Emergent Specialization in Learner Populations: Competition as the Source of Diversity
Yuhao Li

TL;DR
This paper shows that competition alone can lead to emergent specialization in populations of learners, resulting in diverse behaviors and improved performance across various real-world tasks.
Contribution
The introduction of the NichePopulation algorithm demonstrates how competitive dynamics induce specialization without explicit incentives, outperforming existing methods.
Findings
Learners achieve significant specialization even without niche bonuses.
Diverse populations outperform homogeneous baselines by 26.5%.
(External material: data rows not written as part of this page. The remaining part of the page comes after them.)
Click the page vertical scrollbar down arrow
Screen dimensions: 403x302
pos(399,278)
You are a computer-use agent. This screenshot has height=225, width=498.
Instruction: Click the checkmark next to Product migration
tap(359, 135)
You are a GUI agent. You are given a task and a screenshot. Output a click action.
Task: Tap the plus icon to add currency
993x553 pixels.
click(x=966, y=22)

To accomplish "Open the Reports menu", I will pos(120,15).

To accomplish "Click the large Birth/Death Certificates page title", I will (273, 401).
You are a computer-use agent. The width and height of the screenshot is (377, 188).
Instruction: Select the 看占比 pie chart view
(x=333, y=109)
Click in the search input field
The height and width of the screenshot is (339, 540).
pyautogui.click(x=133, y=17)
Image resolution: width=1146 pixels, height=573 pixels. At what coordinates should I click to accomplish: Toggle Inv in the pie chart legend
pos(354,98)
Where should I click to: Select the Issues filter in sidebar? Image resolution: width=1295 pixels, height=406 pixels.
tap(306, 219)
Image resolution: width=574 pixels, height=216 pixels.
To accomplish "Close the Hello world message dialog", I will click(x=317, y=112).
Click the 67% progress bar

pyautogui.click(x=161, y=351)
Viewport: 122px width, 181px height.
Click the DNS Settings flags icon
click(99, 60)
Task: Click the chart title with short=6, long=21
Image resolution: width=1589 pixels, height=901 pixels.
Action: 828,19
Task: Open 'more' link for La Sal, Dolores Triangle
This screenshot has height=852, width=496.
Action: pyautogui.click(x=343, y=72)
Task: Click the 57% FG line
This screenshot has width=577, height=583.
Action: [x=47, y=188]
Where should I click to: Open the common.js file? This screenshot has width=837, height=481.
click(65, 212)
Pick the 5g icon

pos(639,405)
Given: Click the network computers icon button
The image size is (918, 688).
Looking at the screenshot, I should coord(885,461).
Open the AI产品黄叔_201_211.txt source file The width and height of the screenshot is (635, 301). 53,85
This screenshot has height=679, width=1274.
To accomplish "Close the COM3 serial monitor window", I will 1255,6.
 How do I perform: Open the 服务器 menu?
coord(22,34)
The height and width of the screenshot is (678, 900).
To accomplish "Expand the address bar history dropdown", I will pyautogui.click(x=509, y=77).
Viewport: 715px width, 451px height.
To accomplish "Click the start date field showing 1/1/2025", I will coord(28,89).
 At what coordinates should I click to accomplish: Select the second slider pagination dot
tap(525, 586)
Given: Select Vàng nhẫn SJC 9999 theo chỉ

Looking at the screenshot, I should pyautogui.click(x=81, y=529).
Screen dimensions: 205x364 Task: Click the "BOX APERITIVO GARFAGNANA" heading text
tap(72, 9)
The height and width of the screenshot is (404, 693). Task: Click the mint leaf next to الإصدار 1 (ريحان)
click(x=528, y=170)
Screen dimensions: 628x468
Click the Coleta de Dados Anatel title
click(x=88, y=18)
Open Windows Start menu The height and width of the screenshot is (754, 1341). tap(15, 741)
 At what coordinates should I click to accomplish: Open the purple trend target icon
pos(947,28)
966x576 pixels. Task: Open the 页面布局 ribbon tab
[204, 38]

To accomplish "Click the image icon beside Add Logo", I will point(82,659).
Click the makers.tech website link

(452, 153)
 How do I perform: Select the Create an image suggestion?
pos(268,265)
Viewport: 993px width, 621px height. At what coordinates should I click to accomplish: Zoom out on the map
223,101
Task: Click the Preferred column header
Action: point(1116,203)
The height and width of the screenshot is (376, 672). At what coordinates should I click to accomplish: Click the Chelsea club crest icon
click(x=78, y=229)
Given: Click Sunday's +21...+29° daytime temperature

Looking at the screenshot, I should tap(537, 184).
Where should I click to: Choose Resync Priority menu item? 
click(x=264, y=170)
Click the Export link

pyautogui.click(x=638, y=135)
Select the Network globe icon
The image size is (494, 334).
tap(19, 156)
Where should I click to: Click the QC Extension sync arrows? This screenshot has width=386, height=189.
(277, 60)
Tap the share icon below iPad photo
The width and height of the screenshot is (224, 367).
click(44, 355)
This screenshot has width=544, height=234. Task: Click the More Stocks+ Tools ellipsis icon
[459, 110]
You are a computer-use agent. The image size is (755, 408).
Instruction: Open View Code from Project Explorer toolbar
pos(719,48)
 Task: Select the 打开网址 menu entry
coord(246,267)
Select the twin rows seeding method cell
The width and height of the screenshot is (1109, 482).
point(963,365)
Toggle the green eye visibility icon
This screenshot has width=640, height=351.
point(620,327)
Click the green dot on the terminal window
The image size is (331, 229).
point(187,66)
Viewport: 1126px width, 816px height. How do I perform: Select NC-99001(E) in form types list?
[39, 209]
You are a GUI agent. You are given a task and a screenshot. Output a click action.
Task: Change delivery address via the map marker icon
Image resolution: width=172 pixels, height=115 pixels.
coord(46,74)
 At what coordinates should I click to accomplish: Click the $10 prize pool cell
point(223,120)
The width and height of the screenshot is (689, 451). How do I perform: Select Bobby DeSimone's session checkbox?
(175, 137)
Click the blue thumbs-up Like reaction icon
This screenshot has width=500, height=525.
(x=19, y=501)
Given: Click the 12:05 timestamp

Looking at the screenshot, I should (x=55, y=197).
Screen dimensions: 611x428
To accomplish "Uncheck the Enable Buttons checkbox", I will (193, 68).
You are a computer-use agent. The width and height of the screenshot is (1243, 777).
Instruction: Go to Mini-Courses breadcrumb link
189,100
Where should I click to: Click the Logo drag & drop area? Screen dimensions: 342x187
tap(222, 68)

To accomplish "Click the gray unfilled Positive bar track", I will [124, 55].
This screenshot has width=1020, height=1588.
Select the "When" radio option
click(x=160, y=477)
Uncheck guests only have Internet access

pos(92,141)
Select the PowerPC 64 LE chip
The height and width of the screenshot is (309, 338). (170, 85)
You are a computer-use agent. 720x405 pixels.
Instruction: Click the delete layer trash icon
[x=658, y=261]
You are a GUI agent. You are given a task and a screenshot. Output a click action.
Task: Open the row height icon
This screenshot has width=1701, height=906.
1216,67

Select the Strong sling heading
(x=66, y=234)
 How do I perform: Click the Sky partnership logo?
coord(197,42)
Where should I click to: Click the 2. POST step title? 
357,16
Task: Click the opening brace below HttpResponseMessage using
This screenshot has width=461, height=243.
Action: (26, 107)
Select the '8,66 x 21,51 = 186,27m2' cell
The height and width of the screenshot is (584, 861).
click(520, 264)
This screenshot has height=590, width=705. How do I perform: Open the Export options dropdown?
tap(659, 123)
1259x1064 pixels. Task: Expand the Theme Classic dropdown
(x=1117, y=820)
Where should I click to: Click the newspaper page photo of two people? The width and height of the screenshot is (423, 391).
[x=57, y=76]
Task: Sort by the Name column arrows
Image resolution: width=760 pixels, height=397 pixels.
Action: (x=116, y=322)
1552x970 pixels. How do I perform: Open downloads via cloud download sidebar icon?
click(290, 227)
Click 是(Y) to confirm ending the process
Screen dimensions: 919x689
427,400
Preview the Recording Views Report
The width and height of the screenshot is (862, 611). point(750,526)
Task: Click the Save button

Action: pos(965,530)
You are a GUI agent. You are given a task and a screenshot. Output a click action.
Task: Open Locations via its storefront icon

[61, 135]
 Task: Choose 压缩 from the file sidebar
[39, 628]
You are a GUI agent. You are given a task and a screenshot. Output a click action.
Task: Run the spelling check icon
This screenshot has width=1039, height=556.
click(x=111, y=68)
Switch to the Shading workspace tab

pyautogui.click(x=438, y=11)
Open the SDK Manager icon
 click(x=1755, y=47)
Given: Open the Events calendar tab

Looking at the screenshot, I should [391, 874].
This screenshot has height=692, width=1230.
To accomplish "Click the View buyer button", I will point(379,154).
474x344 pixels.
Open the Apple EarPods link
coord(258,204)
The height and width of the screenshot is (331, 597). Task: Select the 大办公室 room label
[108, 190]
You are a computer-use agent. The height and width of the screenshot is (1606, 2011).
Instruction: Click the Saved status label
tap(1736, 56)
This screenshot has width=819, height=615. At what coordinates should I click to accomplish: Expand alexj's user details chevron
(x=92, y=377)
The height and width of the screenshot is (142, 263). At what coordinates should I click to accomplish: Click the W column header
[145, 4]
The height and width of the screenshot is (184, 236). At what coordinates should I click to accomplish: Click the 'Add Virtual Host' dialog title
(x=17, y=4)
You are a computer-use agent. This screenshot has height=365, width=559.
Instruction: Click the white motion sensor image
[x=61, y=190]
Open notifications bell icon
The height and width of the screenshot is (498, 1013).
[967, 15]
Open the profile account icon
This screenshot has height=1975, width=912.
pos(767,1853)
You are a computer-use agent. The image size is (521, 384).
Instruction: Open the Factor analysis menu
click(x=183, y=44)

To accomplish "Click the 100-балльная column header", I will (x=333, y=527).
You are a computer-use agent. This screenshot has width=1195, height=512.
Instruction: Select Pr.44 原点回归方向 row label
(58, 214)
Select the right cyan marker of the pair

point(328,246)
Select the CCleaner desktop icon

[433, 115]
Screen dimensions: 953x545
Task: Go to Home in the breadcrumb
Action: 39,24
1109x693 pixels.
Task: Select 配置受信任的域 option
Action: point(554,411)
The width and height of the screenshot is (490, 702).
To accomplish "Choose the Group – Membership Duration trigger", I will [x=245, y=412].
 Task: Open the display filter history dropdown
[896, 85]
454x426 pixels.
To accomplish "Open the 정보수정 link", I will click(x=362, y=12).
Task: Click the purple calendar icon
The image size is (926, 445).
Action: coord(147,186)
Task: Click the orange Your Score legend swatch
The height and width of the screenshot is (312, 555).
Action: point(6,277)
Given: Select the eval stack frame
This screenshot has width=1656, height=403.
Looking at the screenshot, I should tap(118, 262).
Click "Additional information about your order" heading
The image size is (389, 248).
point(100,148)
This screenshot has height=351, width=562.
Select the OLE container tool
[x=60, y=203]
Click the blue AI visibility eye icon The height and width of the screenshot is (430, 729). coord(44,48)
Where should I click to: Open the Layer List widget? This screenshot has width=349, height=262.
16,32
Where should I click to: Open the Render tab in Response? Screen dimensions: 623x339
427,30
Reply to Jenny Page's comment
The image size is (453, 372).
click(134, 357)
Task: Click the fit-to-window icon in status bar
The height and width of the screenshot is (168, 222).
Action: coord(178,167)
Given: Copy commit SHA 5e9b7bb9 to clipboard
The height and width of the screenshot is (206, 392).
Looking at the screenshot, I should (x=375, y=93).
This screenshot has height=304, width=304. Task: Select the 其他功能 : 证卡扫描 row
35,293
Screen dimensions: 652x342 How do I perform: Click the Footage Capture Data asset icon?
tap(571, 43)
Our approach surpasses MARL baselines by 4.3x and is 4x faster.
Abstract
How can populations of learners develop coordinated, diverse behaviors without explicit communication or diversity incentives? We demonstrate that competition alone is sufficient to induce emergent specialization -- learners spontaneously partition into specialists for different environmental regimes through competitive dynamics, consistent with ecological niche theory. We introduce the NichePopulation algorithm, a simple mechanism combining competitive exclusion with niche affinity tracking. Validated across six real-world domains (cryptocurrency trading, commodity prices, weather forecasting, solar irradiance, urban traffic, and air quality), our approach achieves a mean Specialization Index of 0.75 with effect sizes of Cohen's d > 20. Key findings: (1) At lambda=0 (no niche bonus), learners still achieve SI > 0.30, proving specialization is genuinely emergent; (2) Diverse populations…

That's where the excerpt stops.